Rejecting Pippen’s per se defamation claim, the Seventh Circuit held that a false media account of a personal bankruptcy was not equivalent to an outright false accusation that Pippen lacked ability in his trade or was somehow immoral. NBCUniversal, p. 3. Pippen’s post-NBA career includes public speaking appearances, product endorsements and working as a television basketball analyst. A media report that he filed bankruptcy does not impugn his ability to carry out these jobs. Id., p. 4.
The Court also found that Pippen’s defamation per quod claim failed. While Pippen’s allegations of lost product endorsements and speaking engagement opportunities did satisfy the special damages pleading requirement for per quod defamation, his claim was defeated because he couldn’t show actual malice.
Since Pippen is a public figure, he must show (i) defendant’s knowledge of falsity; or (ii) its reckless disregard for the truth of the published statement. Id., p. 5; New York Times Co. v. Sullivan, 376 U.S. 254, 279-80 (1964). The Court looked to U.S. Supreme Court precedent in rejecting Pippen’s argument that a failure to investigate whether he truly filed bankruptcy was enough to show a reckless disregard for the truth. NBCUniversal, p. 6; Harte-Hanks Communications, Inc. v. Connaughton, 491 U.S. 657, 688 (1989). The Court also discarded Pippen’s claim that the media outlets’ failure to retract the bankruptcy report after Pippen e-mailed them that he didn’t file bankruptcy demonstrated actual malice: a determination made at the time of publication.
Finally, the Court reaffirmed Illinois’ single publication rule, codified in 740 ILCS 165/1 (the Uniform Single Publication Act), ruling that defamation is “complete” at the time of the first publication and that subsequent repostings or publications do not trigger fresh libel (written defamation) claims. NBCUniversal, p. 6. Applying the single-publication rule to digital publications, the Court looked to other States’ precedents and adopted the policy argument that the rule should apply to online publishers. Otherwise, the Court wrote, it would give rise to a never-ending multiplicity of suits against online media sources exposing them to “potentially limitless liability.” Id., p. 8. On this point, the court shot down Pippen’s assertion that the single-publication rule shouldn’t apply to online media since they can easily retract erroneous information (with a click of a button).

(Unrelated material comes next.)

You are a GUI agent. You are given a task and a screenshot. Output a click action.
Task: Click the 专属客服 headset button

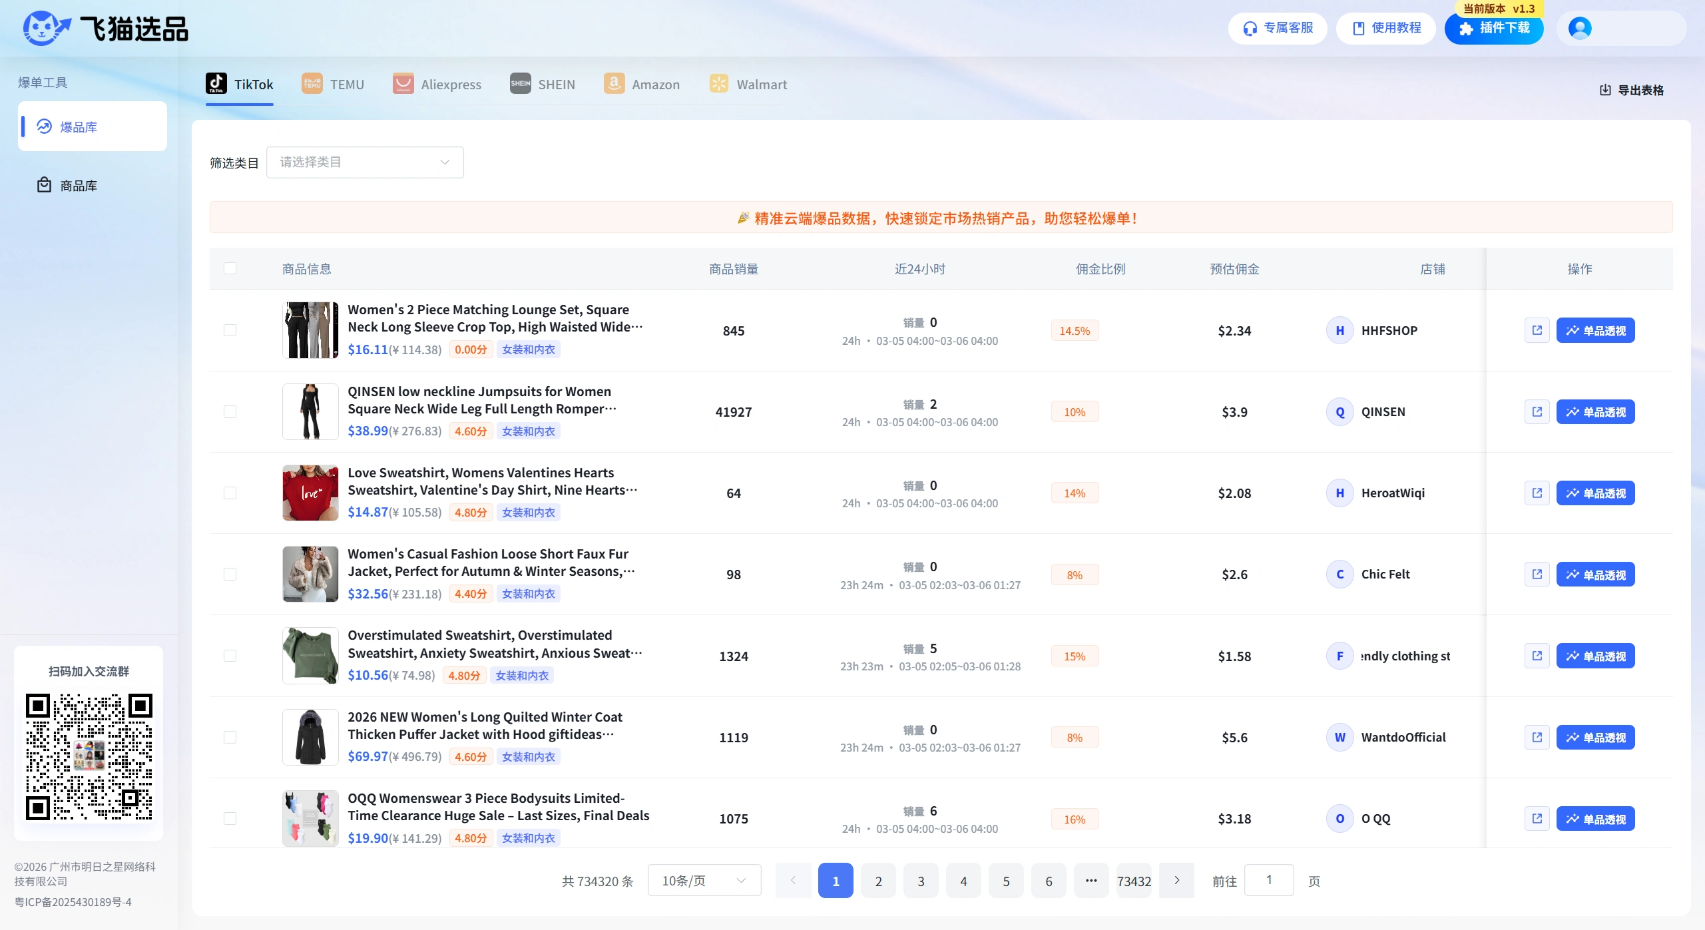tap(1277, 28)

On the republication issue (defendant republishes a defamatory story) the Court did imply that if the defendant took an affirmative, independent action that republished a defamatory story, this could give rise to a defamation claim. However, here, the Seventh Circuit (sitting in diversity) predicted that Illinois’ highest court wouldn’t deem the “passive maintenance of a web site” a republication for libel purposes. Id., p. 9.
Conclusion: Apparently, one of the prices of fame (I wouldn’t know !) is that it’s hard for a public figure to state a defamation case against a printed or digital media source. The case illustrates how high a proof burden the actual malice standard is for a celebrity/public figure plaintiff. It surprises me that if a defamation plaintiff proves to a defendant that a defendant’s statement is false and the defendant fails to retract it (i.e. keeps it on the website), this will not show knowledge of falsity. It seems to beg the question as to what conduct of a defendant does satisfy the knowledge of falsity or reckless disregard actual malice standard. Lastly, the Court’s single-publication holding should be welcome news to Internet media sources since it protects them from potentially non-stop defamation claims with each day that a false story persists giving rise to a fresh limitations period.